**** Record extracts
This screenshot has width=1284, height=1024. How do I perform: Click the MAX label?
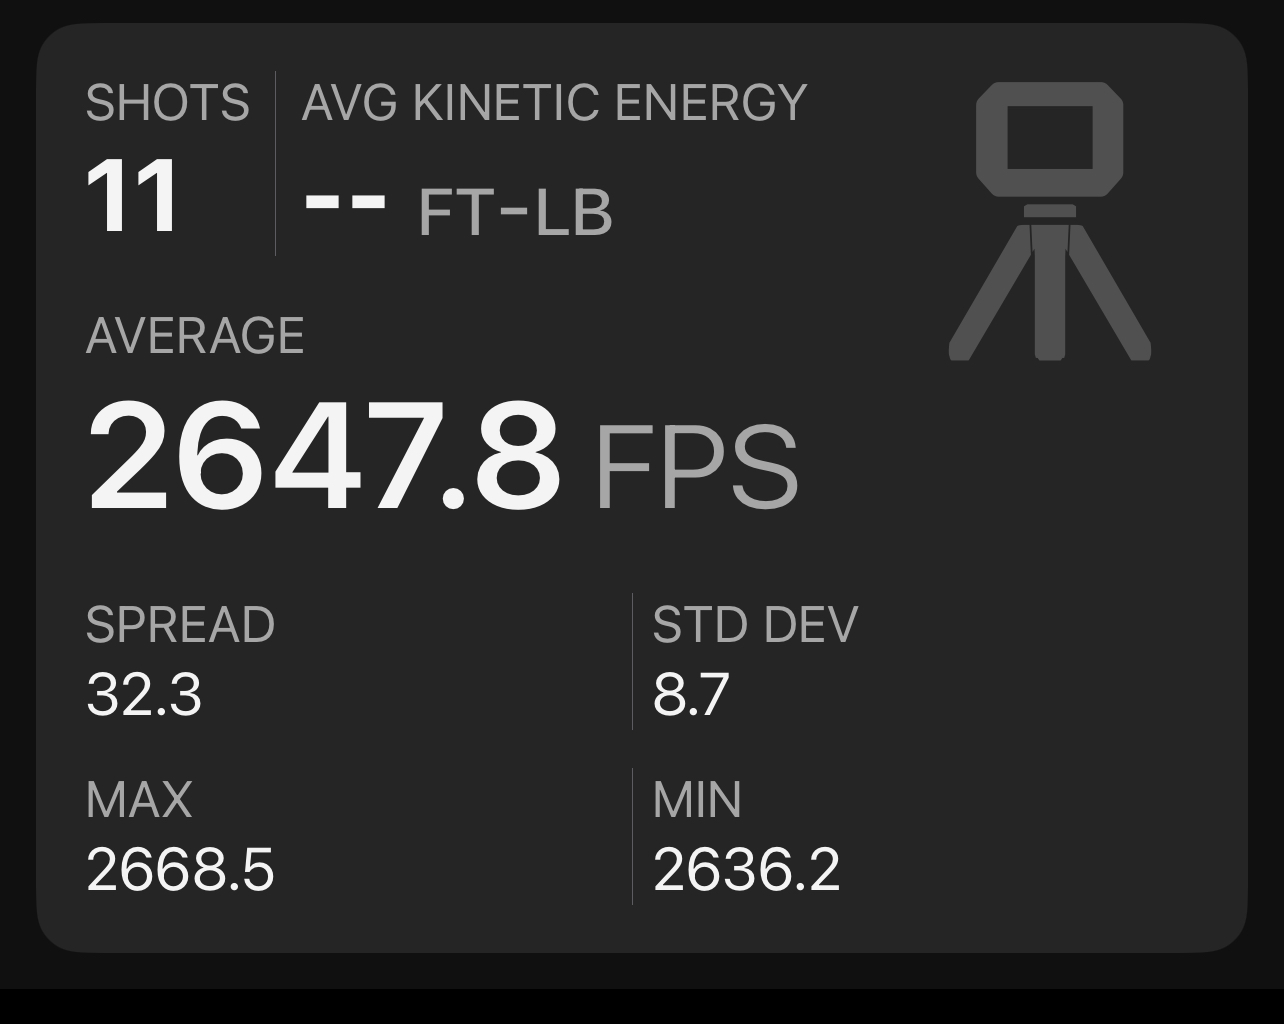(139, 800)
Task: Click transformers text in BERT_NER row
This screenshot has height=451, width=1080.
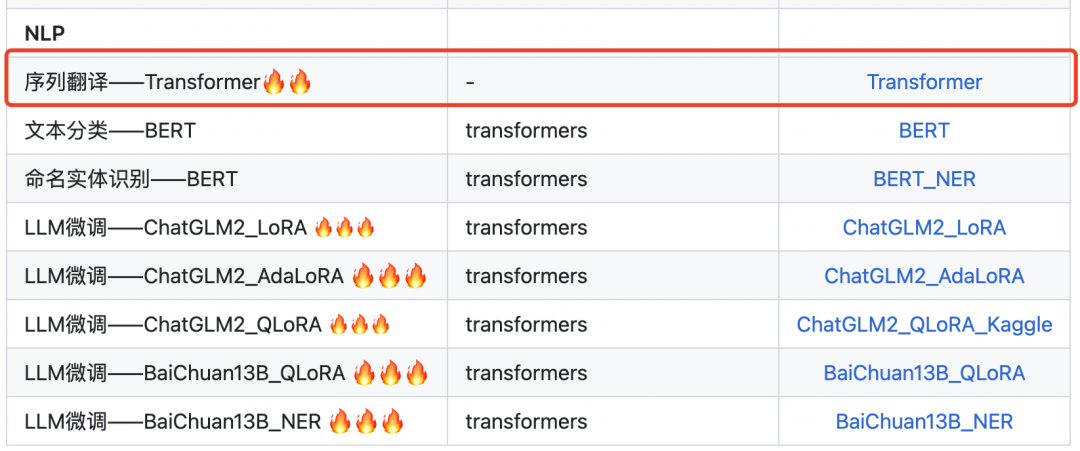Action: (526, 180)
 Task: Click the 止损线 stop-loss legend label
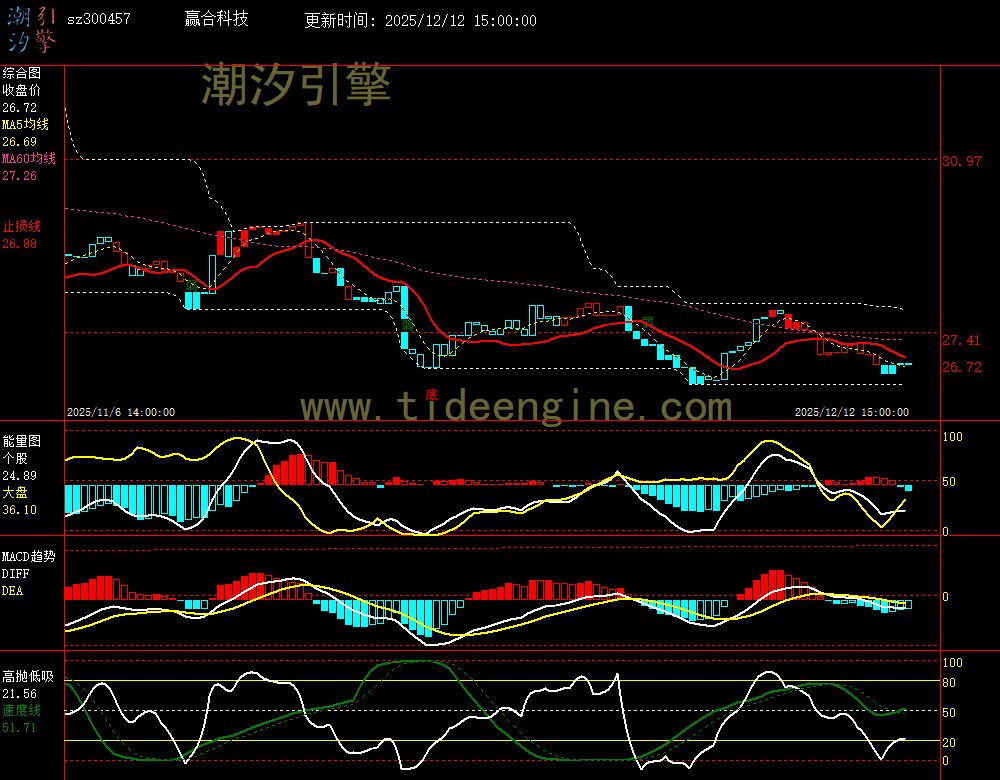pos(21,226)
********
Activity ::
Without the pictures, return the whole of the data exactly as given.

Answer area ::
This screenshot has width=1284, height=1024. How do I perform: Click the MAX label?
(139, 800)
Task: Click transformers text in BERT_NER row
This screenshot has height=451, width=1080.
Action: (526, 180)
 Task: Click the 止损线 stop-loss legend label
pos(21,226)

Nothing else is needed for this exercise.